- **Input material**
══════

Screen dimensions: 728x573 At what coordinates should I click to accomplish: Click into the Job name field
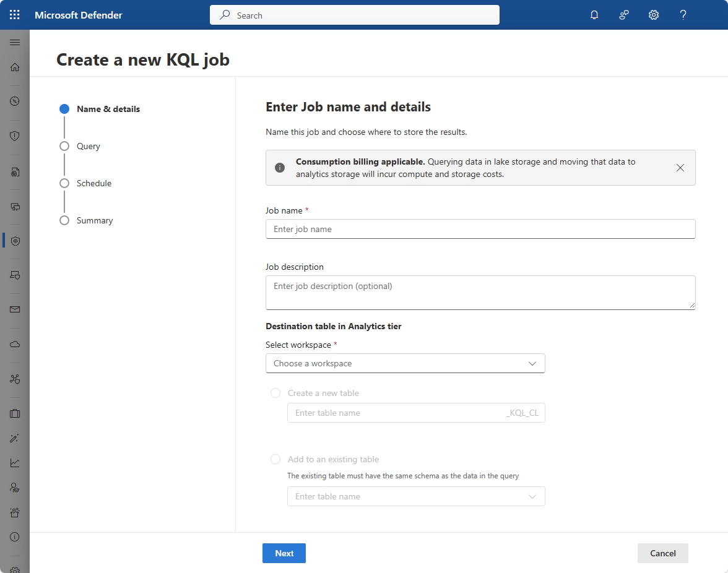(480, 229)
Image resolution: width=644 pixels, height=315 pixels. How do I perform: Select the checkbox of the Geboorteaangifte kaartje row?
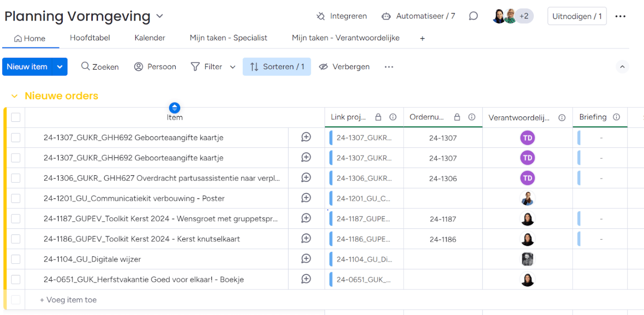(16, 137)
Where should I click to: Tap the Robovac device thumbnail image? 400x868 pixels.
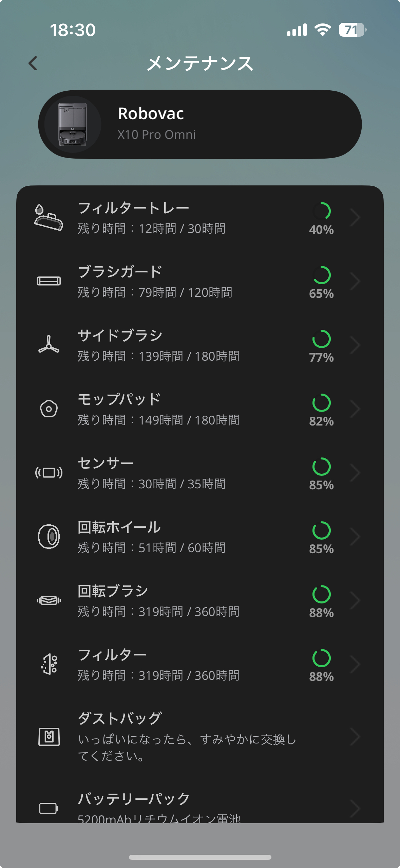pyautogui.click(x=73, y=124)
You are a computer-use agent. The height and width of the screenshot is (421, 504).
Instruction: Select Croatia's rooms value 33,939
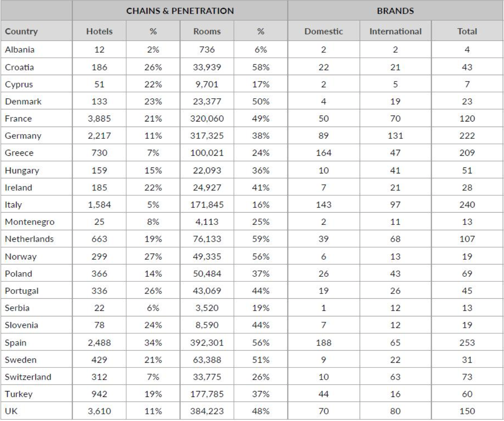tap(207, 67)
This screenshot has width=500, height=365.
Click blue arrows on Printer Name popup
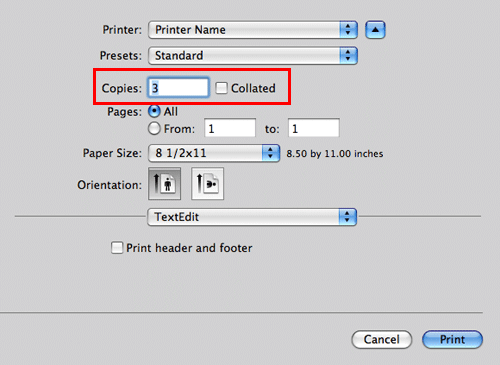point(348,30)
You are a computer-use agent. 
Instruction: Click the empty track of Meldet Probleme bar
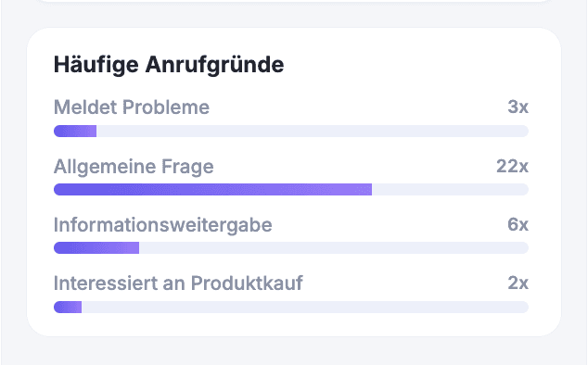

══════

Set down the whole listing word for word, omitting the pictures.

- **Solution**
Screen dimensions: 728x573 At what coordinates should I click to accomplish: Click into the Job name field
(480, 229)
Image resolution: width=644 pixels, height=315 pixels. How do I perform: Select the checkbox of the Geboorteaangifte kaartje row?
(16, 137)
Where should I click to: Tap the Robovac device thumbnail image? 400x868 pixels.
pyautogui.click(x=73, y=124)
You are a computer-use agent. The height and width of the screenshot is (421, 504).
Instruction: Select Croatia's rooms value 33,939
tap(207, 67)
This screenshot has width=500, height=365.
Click blue arrows on Printer Name popup
point(348,30)
You are a computer-use agent. 
Instruction: Click the empty track of Meldet Probleme bar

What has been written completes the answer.